_AIM OF THE TASK_:
Reproduce exactly the line that contains "Where should I" and every line after it through the end of the records below, leaving out all pictures.

Data entries:
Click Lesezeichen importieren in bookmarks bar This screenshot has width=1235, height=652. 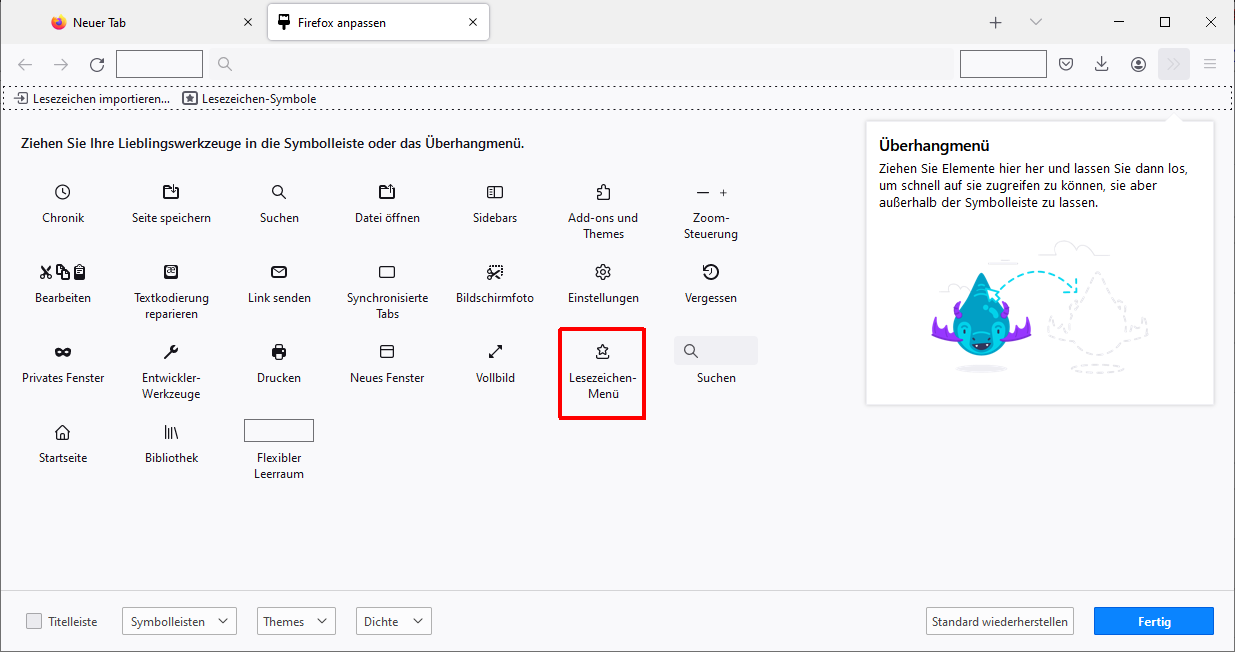93,99
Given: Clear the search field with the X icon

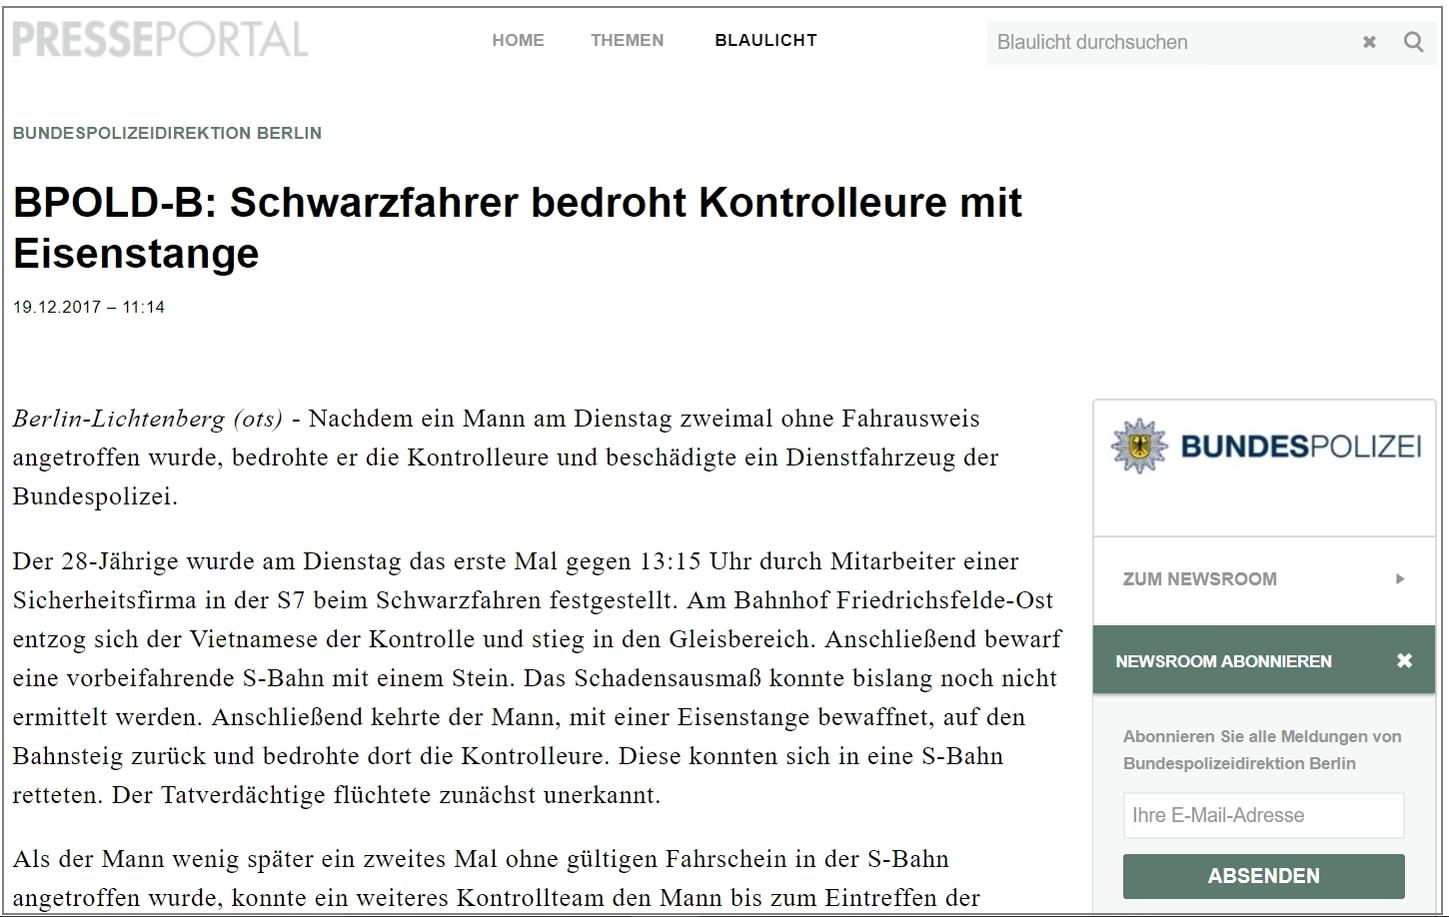Looking at the screenshot, I should pos(1369,42).
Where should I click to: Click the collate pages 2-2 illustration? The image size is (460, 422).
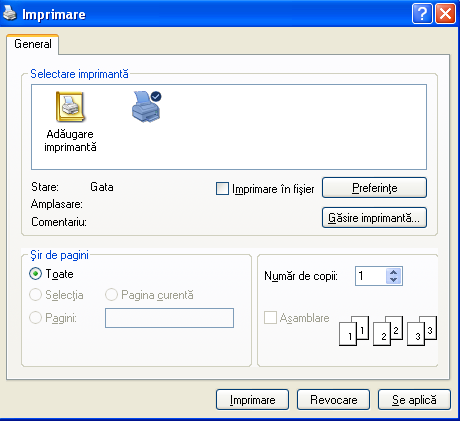tap(388, 331)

_EXPECTED ANSWER_:
Where should I click to: Click the collate pages 2-2 illustration? The image size is (460, 422).
tap(388, 331)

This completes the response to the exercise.